__Given records__:
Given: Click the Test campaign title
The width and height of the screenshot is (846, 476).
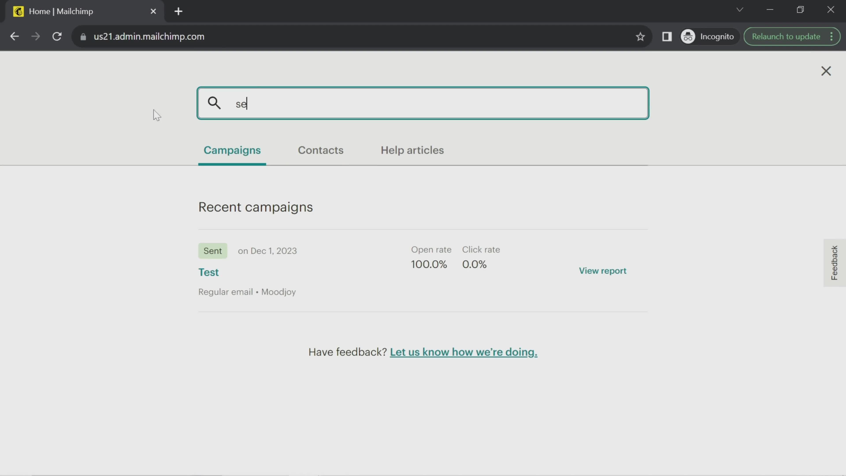Looking at the screenshot, I should 208,272.
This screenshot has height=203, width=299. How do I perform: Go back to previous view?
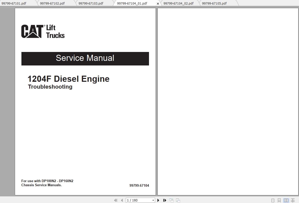[171, 200]
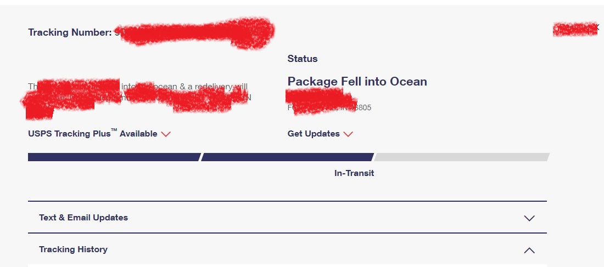Viewport: 604px width, 267px height.
Task: Expand the Text & Email Updates section
Action: pyautogui.click(x=287, y=217)
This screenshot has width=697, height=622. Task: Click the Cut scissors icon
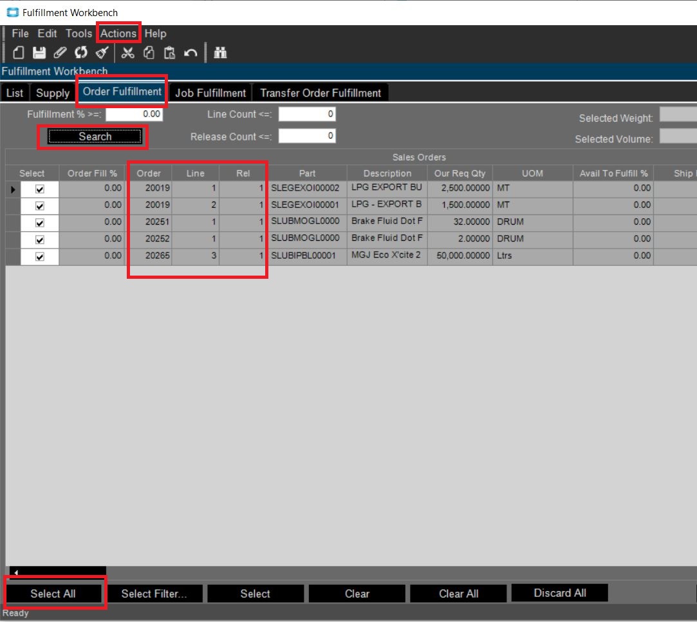pyautogui.click(x=128, y=53)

__Work to complete__:
Retype exactly the lines from the one containing "This screenshot has width=697, height=622." through the last line of the records above, both included, and leave out any pictures.

__Output for this exercise__:
This screenshot has width=697, height=622. Task: Click the Cut scissors icon
pyautogui.click(x=128, y=53)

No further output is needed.